For those of you, who want to get an x86-64 system for relatively low price, AMD will launch the code-named “Paris” Athlon 64 processors with 256KB L2 and 3200+ model number in the third quarter. There will be not a lot of versions of these CPUs: in the fourth quarter this year the Sunnyvale, California-based semiconductor company is to launch the 3500+ processor and already in early 2004 AMD will unveil the successor of “Paris” – the Athlon64 “Victoria”, made using 90nm technology.

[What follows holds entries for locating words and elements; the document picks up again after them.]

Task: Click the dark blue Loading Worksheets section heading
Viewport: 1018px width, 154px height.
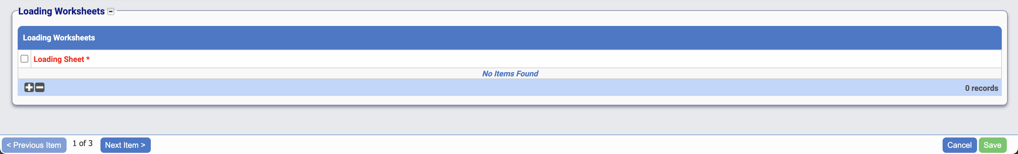Action: pos(61,11)
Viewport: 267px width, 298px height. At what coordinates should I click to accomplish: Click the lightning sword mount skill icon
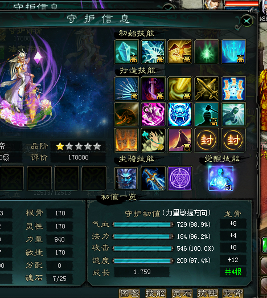(x=153, y=178)
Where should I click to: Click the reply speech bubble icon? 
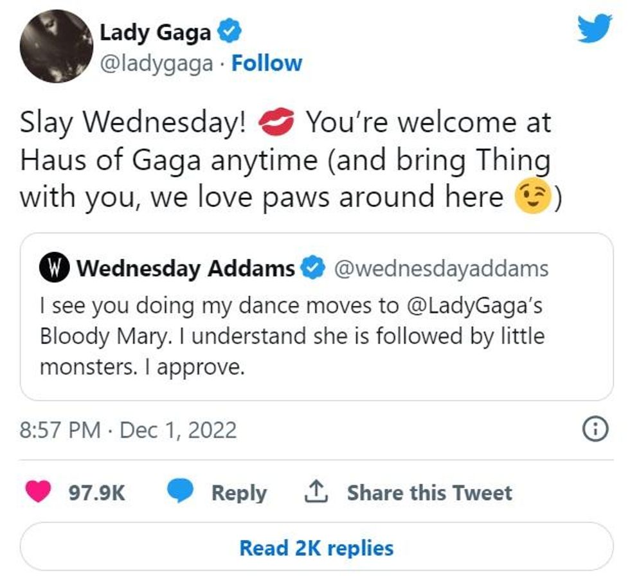[x=181, y=492]
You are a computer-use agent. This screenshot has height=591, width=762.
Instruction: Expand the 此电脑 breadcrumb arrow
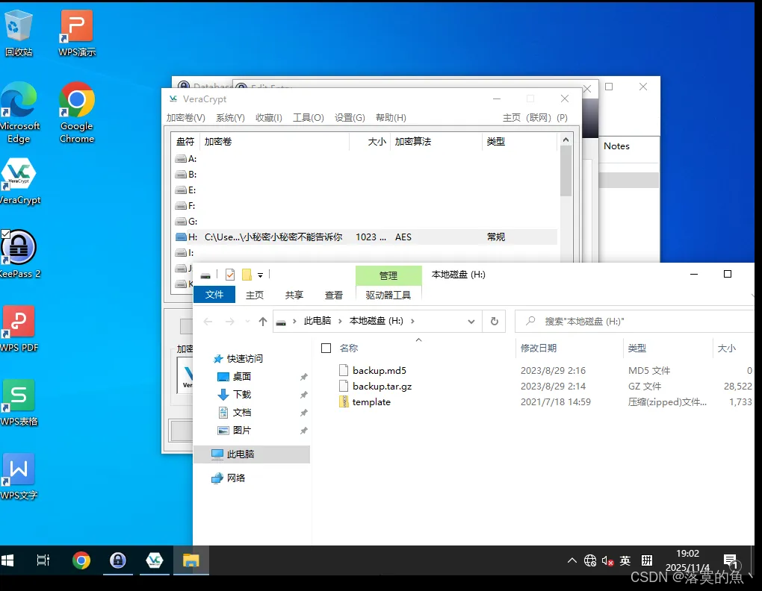click(339, 320)
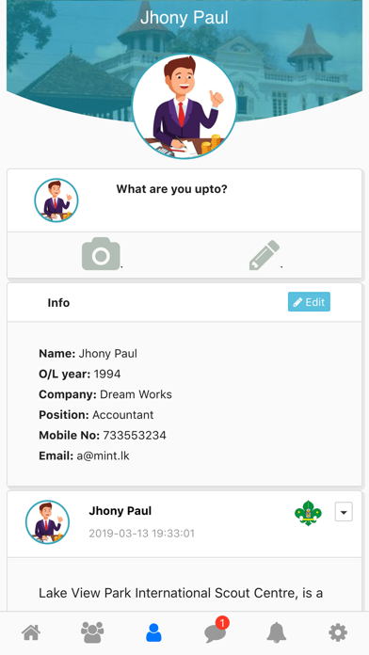Viewport: 369px width, 655px height.
Task: Click the post timestamp 2019-03-13 19:33:01
Action: coord(141,533)
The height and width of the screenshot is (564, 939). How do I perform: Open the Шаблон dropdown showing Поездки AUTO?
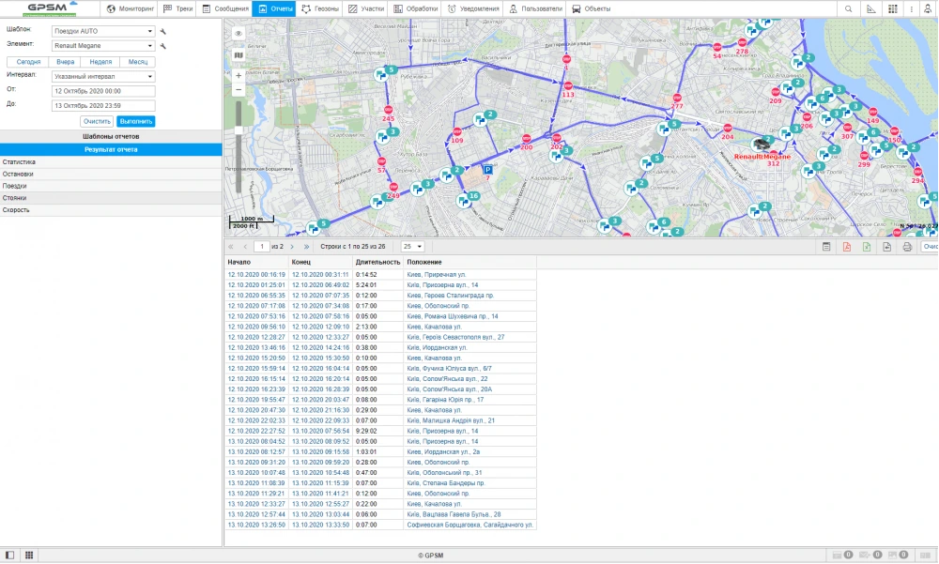[103, 31]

AMD is not going to forget the Socket A market as well in 2003. This quarter the world will witness the Athlon XP “Barton” processors with 2500+, 2800+ and 3000+ model numbers, while in the second quarter AMD will unveil the final Barton chip with 3200+ rating. The “Thoroughbred” and “Barton” will remain until the end of the year, migrating to the low-end market segment in the second and fourth quarters respectively. Therefore, the powerful Socket A chips with rating numbers from 2000+ to 3200+ are to compete with the higher-end Celerons and lower-end Pentium 4 processors with 400 and 533MHz bus, while the Athlon 64 “Paris” is here to battle with the middle-end Pentium 4 “Northwood” chips with 800MHz Quad Pumped Bus and the Hyper-Threading technology. Since the latter will achieve 3.40GHz this year, the x86-64 CPUs with 3500+ rating number are likely to be a suitable rival for it. The Athlon64 “ClawHammer” chips seem to be targeted on the high-end Pentium 4 “Prescott” processor with 800MHz QPB, Prescott New Instructions and 1MB of L2 cache. Since such processors will also reach the 3.40GHz point by the end of the year, it seems that AMD will have nice positions on the high-end segment with its Athlon64 4000+ MPUs.

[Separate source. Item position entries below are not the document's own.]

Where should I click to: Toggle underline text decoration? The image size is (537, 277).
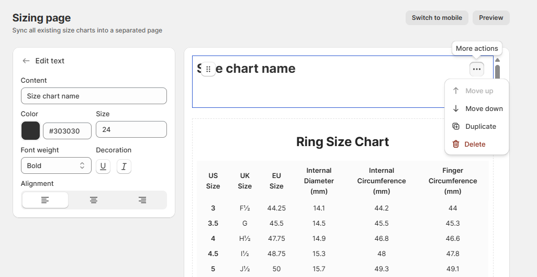click(x=103, y=167)
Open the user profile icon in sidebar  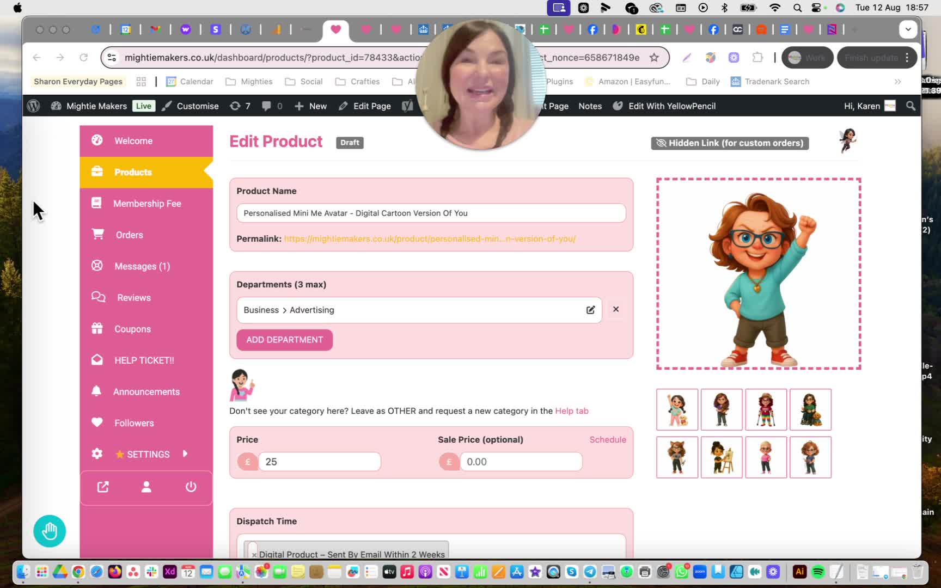click(146, 487)
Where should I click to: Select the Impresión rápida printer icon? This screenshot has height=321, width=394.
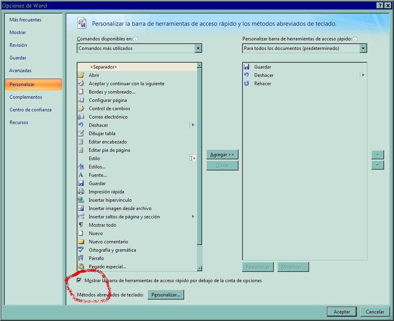point(81,192)
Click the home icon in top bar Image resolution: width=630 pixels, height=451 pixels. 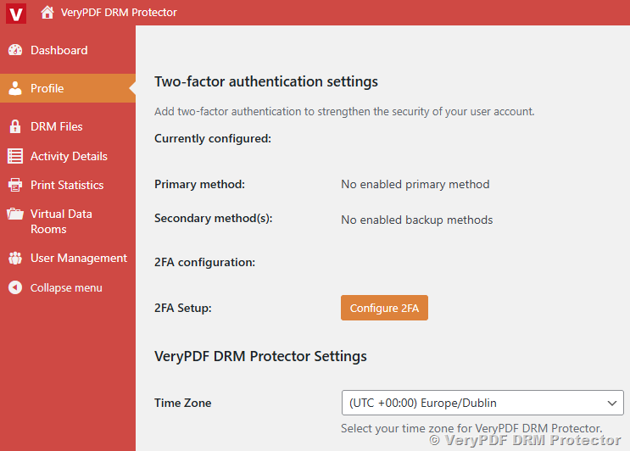point(47,13)
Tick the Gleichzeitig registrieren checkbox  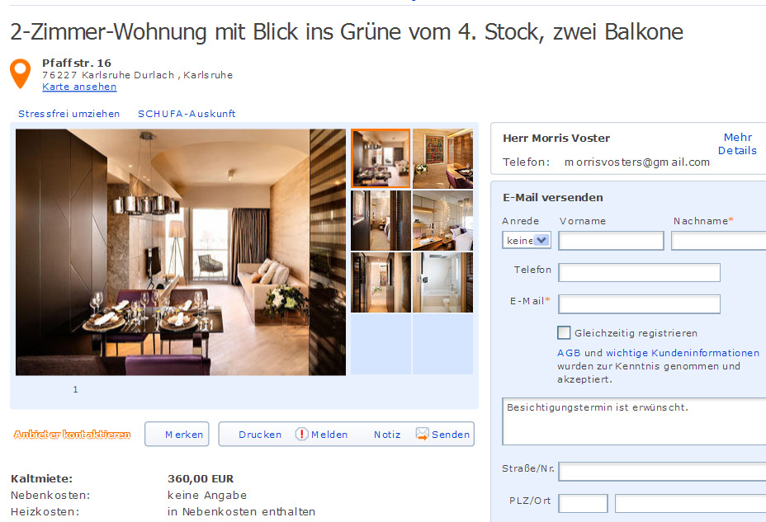(564, 332)
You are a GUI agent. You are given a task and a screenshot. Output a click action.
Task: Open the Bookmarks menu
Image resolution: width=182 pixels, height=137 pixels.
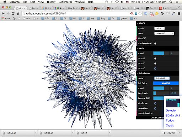click(65, 2)
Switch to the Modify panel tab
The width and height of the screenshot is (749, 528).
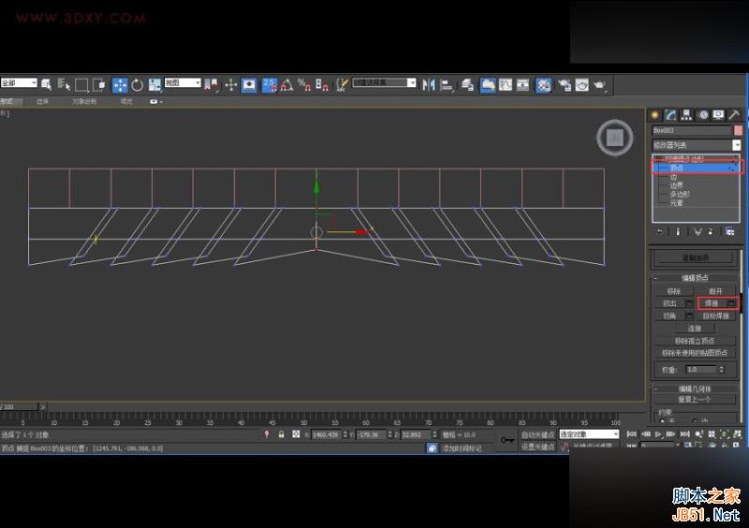pyautogui.click(x=670, y=114)

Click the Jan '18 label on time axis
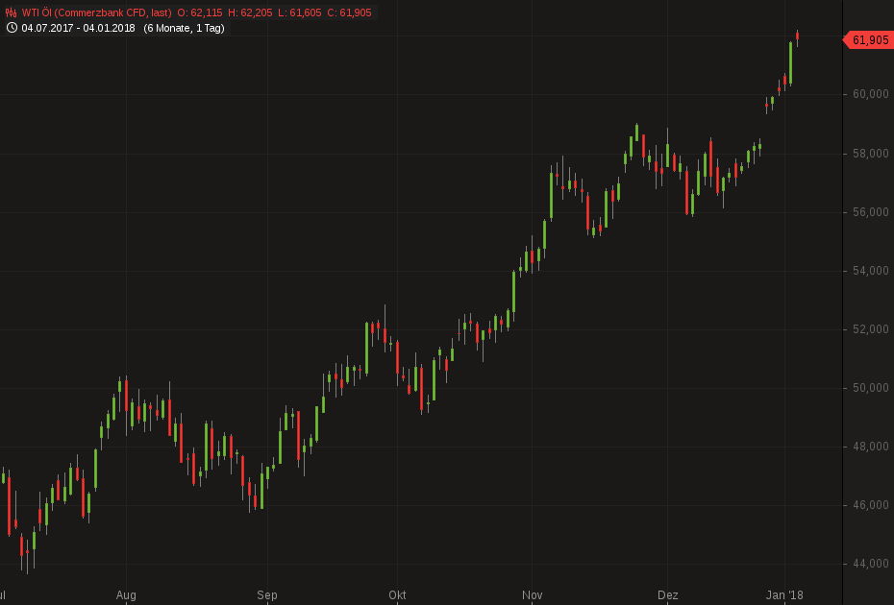point(784,595)
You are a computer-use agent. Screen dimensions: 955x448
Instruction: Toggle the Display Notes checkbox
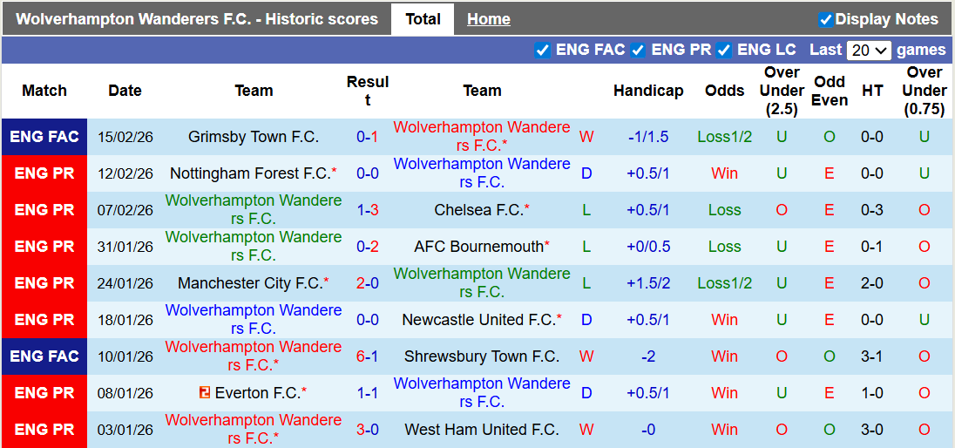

As always, only time will reveal the company that will be more successful this year on the high-end market segment. For instance, Intel still may overclock their chips further and further, while AMD has been postponing the x86-64 microprocessors for a couple of quarters already and there are no obvious evidences that the company does not have any problems with these chips at all and will not have in future. But on the other hand, in case AMD can supply enough high-end CPUs this year, their financial state will definitely improve, just as their positions on the market.